Records to process:
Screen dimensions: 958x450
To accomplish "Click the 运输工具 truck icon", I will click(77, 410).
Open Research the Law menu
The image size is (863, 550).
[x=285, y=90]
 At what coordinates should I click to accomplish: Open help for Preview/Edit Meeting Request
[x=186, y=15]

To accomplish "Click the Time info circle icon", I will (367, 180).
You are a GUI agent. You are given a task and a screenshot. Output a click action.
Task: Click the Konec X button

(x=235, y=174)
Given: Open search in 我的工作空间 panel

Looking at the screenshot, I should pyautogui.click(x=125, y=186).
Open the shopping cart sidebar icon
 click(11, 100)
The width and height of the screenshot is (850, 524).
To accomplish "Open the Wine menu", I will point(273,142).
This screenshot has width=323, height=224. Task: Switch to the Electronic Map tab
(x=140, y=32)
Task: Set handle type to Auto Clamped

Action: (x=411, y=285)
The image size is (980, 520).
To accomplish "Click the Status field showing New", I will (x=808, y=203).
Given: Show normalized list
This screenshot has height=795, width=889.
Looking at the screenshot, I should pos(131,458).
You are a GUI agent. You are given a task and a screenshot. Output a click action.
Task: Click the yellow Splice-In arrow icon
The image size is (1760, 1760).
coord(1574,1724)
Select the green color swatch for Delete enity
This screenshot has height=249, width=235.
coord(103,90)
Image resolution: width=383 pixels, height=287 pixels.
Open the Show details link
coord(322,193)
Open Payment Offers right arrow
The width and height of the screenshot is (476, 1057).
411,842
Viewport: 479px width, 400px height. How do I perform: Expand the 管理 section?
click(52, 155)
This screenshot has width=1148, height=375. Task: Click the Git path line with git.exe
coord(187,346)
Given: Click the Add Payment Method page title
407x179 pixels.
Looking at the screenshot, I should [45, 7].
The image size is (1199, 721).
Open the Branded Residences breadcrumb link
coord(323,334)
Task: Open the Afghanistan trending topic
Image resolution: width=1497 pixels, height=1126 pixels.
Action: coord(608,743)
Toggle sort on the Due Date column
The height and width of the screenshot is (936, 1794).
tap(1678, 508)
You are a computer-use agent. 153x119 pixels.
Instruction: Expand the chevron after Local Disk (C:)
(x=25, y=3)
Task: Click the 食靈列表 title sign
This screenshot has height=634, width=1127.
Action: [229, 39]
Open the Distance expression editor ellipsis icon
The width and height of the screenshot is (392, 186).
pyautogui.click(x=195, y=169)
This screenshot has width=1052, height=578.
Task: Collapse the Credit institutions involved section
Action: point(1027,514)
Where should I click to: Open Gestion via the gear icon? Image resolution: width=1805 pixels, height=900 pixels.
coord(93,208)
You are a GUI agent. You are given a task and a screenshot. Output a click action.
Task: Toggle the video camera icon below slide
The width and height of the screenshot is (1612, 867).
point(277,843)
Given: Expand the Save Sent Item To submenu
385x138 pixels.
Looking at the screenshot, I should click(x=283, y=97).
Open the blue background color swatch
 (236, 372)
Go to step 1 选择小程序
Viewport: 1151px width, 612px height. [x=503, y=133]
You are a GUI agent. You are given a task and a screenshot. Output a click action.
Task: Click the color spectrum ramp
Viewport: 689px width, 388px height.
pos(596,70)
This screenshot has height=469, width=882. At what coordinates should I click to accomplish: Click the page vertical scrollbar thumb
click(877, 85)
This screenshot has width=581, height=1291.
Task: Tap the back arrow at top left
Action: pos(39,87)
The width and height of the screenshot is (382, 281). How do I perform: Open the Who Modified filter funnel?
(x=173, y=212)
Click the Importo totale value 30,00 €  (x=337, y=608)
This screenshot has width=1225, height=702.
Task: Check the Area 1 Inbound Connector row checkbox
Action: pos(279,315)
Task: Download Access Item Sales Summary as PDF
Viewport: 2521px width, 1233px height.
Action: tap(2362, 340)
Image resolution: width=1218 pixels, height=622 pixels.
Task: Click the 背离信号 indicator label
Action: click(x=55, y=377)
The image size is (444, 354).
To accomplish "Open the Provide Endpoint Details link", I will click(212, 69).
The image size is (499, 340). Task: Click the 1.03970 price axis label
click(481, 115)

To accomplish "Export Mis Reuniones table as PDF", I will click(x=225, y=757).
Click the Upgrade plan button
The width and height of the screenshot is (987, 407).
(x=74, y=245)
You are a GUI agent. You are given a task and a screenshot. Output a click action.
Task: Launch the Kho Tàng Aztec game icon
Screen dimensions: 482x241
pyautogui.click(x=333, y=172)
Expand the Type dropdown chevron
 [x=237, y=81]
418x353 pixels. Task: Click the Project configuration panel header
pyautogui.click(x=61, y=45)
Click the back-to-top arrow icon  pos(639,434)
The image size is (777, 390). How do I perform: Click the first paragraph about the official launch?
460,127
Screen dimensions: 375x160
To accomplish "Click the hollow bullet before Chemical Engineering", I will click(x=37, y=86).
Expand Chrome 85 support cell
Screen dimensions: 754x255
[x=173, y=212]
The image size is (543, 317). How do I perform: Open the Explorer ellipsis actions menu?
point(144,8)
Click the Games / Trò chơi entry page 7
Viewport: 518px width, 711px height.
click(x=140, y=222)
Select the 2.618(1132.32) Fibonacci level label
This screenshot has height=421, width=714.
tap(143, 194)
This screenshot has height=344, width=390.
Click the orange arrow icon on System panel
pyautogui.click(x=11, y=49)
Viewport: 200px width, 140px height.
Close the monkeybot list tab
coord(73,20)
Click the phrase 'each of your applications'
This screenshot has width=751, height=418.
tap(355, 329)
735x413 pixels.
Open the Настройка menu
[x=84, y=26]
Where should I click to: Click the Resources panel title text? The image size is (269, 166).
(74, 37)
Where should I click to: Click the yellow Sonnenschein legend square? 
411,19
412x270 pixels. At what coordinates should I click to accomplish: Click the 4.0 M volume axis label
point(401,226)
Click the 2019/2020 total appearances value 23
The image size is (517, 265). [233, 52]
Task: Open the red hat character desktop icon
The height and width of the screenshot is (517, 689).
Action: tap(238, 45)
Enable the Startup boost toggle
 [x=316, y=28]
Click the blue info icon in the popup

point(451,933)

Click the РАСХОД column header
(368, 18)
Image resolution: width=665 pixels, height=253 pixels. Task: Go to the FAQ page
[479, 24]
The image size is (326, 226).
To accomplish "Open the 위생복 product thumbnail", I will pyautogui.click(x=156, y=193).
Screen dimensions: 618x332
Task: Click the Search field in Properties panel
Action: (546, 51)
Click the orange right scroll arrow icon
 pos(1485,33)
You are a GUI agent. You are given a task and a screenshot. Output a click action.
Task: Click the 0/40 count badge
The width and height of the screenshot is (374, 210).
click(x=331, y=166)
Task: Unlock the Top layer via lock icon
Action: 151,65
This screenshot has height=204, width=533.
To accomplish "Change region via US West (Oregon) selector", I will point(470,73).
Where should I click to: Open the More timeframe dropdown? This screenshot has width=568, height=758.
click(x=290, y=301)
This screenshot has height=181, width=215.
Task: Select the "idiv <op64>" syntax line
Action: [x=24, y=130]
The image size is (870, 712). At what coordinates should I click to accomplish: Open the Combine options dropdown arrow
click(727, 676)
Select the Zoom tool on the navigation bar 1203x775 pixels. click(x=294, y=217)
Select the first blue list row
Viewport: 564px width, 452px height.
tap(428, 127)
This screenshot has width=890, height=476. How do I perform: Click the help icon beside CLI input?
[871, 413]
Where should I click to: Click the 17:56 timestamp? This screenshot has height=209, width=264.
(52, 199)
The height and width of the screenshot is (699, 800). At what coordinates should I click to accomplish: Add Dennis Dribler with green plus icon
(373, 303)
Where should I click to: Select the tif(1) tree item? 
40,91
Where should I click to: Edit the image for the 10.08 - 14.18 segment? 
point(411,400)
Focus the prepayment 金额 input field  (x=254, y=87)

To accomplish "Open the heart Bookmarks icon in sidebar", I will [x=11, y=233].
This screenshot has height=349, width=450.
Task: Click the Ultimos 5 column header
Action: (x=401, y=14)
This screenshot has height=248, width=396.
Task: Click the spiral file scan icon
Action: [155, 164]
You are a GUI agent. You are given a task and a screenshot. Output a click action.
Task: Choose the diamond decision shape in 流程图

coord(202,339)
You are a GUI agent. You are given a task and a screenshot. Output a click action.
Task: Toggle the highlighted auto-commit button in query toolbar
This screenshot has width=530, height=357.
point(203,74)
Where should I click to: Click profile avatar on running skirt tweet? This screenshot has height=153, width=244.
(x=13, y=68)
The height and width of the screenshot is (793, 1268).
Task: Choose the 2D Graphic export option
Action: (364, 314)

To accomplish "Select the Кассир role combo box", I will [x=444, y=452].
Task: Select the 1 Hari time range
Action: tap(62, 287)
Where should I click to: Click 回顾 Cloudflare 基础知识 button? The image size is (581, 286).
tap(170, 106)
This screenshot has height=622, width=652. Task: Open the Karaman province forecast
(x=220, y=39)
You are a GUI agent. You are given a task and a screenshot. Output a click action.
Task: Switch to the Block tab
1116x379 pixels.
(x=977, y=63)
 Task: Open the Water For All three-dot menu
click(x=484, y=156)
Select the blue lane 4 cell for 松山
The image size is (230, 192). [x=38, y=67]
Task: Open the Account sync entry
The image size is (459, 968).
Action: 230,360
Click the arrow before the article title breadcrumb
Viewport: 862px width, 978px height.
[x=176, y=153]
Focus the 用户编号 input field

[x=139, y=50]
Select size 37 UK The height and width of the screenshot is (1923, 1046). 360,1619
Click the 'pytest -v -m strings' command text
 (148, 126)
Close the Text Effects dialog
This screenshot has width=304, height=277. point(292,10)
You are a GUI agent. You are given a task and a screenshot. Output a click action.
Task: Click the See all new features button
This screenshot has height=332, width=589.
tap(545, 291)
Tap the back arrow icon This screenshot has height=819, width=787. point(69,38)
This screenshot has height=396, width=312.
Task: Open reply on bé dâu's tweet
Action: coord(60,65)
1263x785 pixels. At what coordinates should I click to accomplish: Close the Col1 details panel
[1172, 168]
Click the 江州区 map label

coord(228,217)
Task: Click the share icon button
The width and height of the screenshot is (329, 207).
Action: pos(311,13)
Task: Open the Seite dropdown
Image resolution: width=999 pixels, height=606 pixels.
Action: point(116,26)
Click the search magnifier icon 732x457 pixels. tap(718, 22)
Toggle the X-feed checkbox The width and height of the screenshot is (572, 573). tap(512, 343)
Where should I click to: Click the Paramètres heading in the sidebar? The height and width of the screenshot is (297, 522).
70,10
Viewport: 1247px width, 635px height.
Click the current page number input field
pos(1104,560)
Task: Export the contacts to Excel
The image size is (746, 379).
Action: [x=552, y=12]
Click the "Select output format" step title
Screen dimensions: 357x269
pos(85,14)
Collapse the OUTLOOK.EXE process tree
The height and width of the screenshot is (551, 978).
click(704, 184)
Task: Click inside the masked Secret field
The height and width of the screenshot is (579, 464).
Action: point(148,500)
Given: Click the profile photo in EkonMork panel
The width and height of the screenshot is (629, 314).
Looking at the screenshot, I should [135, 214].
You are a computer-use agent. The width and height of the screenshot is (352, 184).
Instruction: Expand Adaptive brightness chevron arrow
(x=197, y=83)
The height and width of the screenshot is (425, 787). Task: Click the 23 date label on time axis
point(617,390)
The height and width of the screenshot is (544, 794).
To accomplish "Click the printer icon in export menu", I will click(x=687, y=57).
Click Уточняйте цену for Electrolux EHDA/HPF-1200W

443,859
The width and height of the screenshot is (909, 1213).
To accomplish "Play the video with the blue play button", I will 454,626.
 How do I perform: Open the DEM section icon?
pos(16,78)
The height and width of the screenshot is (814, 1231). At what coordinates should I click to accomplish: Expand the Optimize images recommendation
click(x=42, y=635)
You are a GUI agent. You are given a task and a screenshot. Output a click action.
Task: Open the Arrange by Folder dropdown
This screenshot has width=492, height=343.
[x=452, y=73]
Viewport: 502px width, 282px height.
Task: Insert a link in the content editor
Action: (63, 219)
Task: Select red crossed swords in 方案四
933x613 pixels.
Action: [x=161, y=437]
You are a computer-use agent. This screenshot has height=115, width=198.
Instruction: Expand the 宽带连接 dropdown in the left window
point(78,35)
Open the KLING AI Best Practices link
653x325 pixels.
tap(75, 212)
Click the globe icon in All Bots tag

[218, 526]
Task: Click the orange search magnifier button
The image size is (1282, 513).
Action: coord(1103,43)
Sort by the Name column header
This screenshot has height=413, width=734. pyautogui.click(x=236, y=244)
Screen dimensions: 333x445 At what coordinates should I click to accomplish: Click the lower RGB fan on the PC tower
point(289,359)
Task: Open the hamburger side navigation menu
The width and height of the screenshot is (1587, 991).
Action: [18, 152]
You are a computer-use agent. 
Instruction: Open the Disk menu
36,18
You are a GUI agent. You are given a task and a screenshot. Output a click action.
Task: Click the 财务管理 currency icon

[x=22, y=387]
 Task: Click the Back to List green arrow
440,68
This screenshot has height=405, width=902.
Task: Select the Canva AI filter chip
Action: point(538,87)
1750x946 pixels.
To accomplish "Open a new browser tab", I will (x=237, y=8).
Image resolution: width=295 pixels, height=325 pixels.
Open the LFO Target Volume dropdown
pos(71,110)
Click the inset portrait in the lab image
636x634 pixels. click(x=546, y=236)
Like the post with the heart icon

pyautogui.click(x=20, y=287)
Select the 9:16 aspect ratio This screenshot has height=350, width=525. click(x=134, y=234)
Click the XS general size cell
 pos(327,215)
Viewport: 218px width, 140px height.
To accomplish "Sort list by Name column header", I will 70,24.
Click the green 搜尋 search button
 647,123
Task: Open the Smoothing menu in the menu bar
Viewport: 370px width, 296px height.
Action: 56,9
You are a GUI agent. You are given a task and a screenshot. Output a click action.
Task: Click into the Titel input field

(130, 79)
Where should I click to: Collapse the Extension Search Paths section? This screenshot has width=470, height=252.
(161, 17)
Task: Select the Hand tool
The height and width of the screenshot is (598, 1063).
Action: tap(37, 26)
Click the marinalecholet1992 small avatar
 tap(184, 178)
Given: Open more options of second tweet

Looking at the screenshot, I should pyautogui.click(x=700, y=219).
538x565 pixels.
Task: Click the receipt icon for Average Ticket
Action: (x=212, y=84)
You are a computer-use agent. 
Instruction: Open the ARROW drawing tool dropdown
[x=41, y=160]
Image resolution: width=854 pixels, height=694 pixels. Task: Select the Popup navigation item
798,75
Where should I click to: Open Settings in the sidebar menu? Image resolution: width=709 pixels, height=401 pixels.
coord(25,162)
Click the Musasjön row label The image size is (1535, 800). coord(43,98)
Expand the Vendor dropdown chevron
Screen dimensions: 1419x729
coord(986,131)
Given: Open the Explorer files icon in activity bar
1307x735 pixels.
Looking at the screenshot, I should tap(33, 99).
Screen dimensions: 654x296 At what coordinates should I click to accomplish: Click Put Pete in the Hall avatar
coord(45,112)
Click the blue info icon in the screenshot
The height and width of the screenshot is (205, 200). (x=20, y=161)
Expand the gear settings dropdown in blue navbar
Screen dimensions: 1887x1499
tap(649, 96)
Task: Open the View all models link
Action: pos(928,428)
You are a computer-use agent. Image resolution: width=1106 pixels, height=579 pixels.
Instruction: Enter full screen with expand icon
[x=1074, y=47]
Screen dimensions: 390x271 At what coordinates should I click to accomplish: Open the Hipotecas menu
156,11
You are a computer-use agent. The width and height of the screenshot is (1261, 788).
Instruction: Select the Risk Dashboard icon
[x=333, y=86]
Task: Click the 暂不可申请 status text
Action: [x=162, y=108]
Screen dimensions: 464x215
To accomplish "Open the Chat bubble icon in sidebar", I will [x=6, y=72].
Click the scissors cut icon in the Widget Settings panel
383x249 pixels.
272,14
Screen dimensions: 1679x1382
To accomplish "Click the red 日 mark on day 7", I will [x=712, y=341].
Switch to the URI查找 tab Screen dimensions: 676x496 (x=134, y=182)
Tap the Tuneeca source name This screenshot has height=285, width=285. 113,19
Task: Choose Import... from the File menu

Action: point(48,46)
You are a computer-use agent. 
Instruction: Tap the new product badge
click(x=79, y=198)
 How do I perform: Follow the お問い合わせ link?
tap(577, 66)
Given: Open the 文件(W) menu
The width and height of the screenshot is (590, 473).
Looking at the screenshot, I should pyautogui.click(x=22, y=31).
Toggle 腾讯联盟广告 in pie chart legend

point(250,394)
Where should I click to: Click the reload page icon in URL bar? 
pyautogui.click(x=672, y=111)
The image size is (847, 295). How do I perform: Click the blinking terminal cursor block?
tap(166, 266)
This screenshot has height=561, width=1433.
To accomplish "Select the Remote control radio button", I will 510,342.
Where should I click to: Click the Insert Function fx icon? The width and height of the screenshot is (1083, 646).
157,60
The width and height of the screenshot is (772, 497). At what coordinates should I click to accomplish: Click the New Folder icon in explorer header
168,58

Aim: Pick out each line of the records above that contains the word "coordinates", and copy those lines in their original order.

Output of the exercise:
 At what coordinates should I click to accomplish: Open help for Preview/Edit Meeting Request
This screenshot has height=469, width=882. At what coordinates should I click to accomplish: Click the page vertical scrollbar thumb
412x270 pixels. At what coordinates should I click to accomplish: Click the 4.0 M volume axis label
The image size is (870, 712). At what coordinates should I click to accomplish: Open the Combine options dropdown arrow
The height and width of the screenshot is (699, 800). At what coordinates should I click to accomplish: Add Dennis Dribler with green plus icon
1263x785 pixels. At what coordinates should I click to accomplish: Close the Col1 details panel
The height and width of the screenshot is (814, 1231). At what coordinates should I click to accomplish: Expand the Optimize images recommendation
Screen dimensions: 333x445 At what coordinates should I click to accomplish: Click the lower RGB fan on the PC tower
Screen dimensions: 654x296 At what coordinates should I click to accomplish: Click Put Pete in the Hall avatar
Screen dimensions: 390x271 At what coordinates should I click to accomplish: Open the Hipotecas menu
The width and height of the screenshot is (772, 497). At what coordinates should I click to accomplish: Click the New Folder icon in explorer header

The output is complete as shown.